Discussion in 'Writing Discussions' started by Terry Greer, Mar 1, 2015.

  1. Terry Greer

    Terry Greer Sage

    I come from a game development background - and I have in the past worked on multipath dialogue for games. Has anyone on this forum experimented with interactive fiction?

    The most likely programs you might have used are:

    Twine / An open-source tool for telling interactive, nonlinear stories


    The Ren'Py Visual Novel Engine

    I have in the past recommended Twine to students I've taught - but (apart from a bit of experimentation) I've never quite got around to writing something from scratch myself - something I intend to do fairly shortly.

    I'd be interested to hear if anyone out there has tried this - and what your experiences were.
    Ruby and Jabrosky like this.
  2. Feo Takahari

    Feo Takahari Auror

    Does my messing around in RPG Maker count for anything? The learning curve's pretty steep, but you have a lot of options open to you if you get good with if-thens and incrementing variables. I like the idea of letting the player move content around to some degree, exploring side stories and learning character backstory at their own pace.

    (I'm going to fix that game someday. Eventually. The damn thing was actually complete when my computer died and my backups turned out to be scrambled!)
    Terry Greer likes this.
  3. CupofJoe

    CupofJoe Myth Weaver

    I tried playing with Renpy and got hopelessly lost... But I was just trying it out so I gave up fairly quickly... I didn't have a strong idea of what I wanted to attain and without a goal it can be a bit aimless and distracting to just go hunting and pecking to see what happenes...
    Terry Greer likes this.
  4. Terry Greer

    Terry Greer Sage

    Yep any experience with multipath stories is good :).
    A lot of my experience (outside my 9-5 game design work) has been in creating roleplaying backgrounds for tabletop games - though not for some years now.
    A lot of that was really notes for if the players took the story in particular direction - and backstory for improvising over.
    (This is probabaly one of the reasons I really love detailed backstories and world building - even if most of it never comes out in a story - just the fact that its there makes the whole thing more concrete).
  5. WooHooMan

    WooHooMan Auror

    I've experimented with interactive fiction, I guess. Mostly in the form of choose-your-own adventure stories.
    I attempted to do one where every reader gets their own storyline because they could submit their own options rather than picking from a list of options. It didn't work. The story concluded but there was only one storyline.

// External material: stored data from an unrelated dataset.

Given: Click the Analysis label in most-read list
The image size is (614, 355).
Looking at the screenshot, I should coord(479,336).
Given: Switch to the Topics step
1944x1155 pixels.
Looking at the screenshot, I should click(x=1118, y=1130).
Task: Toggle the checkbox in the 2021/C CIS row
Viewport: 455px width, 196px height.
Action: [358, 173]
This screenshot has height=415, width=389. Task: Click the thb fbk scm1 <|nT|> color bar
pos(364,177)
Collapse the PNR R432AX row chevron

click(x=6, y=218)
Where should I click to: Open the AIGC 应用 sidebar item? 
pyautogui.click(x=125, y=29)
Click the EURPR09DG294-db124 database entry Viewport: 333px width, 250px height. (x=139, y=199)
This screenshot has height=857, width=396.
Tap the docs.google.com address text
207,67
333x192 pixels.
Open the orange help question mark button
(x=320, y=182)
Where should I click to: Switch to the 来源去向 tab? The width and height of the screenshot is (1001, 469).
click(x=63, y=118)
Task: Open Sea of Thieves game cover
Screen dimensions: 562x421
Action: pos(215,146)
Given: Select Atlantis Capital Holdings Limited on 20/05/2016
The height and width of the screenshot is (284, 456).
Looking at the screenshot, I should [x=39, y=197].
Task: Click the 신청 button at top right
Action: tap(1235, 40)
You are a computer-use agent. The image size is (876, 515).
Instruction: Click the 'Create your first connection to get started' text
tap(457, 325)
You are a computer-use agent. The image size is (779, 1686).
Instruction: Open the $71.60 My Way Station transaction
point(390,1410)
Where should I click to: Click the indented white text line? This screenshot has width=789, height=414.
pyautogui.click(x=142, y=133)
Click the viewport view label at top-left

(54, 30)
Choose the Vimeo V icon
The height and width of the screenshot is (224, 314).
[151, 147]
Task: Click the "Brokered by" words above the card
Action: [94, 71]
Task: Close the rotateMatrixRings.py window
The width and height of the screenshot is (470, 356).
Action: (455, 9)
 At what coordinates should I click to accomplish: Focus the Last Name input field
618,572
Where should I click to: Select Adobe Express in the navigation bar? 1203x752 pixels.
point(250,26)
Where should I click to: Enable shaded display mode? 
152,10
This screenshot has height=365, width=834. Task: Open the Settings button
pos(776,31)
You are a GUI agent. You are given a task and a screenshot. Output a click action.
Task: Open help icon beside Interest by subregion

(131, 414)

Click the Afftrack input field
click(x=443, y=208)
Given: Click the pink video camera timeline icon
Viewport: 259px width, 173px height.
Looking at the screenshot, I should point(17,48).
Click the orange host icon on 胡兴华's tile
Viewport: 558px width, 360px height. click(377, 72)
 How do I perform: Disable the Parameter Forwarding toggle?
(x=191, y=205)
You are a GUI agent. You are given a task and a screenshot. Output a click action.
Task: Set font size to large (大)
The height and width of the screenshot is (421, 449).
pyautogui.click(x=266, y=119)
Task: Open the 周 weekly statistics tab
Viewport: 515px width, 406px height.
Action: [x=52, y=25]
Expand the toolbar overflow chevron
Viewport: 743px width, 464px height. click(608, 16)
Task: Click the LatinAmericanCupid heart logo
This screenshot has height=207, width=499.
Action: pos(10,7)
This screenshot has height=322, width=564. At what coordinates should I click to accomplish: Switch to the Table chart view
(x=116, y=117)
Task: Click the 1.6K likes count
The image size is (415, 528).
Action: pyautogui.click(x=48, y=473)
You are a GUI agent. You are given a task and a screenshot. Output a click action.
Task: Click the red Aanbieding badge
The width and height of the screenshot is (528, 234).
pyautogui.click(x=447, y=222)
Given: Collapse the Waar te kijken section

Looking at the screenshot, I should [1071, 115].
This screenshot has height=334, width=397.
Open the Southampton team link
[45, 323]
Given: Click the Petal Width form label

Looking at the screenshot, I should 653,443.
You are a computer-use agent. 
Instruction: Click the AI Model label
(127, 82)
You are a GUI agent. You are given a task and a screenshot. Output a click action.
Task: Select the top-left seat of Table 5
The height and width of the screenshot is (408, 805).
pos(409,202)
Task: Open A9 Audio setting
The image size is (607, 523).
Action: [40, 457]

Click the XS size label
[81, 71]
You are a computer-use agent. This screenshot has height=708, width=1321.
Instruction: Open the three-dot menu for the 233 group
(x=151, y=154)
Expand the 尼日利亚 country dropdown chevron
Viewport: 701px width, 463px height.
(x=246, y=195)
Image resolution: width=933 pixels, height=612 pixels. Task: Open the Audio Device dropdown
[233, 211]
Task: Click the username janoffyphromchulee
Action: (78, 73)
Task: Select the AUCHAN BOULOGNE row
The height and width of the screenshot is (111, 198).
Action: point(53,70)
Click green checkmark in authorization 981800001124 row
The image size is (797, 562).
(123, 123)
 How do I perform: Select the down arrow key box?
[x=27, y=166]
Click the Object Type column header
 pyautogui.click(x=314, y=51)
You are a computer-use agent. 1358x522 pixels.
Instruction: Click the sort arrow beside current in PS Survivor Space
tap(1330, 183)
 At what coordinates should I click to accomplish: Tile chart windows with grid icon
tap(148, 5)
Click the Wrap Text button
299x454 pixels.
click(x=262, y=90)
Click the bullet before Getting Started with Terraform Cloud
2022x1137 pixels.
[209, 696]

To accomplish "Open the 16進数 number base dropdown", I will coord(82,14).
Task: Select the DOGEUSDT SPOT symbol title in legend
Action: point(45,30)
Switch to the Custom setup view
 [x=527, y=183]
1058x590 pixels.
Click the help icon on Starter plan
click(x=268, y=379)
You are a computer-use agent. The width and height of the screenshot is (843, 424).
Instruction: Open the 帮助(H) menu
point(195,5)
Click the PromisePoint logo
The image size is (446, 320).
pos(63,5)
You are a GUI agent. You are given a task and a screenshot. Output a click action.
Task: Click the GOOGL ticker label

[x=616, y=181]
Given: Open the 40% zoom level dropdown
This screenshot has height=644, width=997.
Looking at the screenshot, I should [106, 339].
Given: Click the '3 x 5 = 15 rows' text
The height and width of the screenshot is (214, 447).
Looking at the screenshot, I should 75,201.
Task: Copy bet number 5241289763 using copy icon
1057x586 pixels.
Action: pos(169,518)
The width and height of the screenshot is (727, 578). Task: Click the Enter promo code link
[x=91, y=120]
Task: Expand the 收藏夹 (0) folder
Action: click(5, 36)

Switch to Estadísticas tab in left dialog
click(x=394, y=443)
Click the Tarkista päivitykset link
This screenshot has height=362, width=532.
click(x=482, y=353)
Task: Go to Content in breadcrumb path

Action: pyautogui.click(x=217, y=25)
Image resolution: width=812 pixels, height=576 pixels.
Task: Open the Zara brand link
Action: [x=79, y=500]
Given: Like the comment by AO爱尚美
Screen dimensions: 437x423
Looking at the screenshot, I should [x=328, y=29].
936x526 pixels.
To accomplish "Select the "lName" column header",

    I think interactive fiction is a very interesting concept and I'd like to see it applied outside of video games and tabletop games. Unfortunately, I don't have the skill, time or imagination to pull it off.
  6. CupofJoe

    CupofJoe Myth Weaver

    Not really the same but may be of interest to some...
    "Unreal Engine 4 is now available to everyone for free, and all future updates will be free! You can download the engine and use it for everything from game development, education, architecture, and visualization to VR, film and animation. When you ship a game or application, you pay a 5% royalty on gross revenue after the first $3,000 per product, per quarter. It’s a simple arrangement in which we succeed only when you succeed."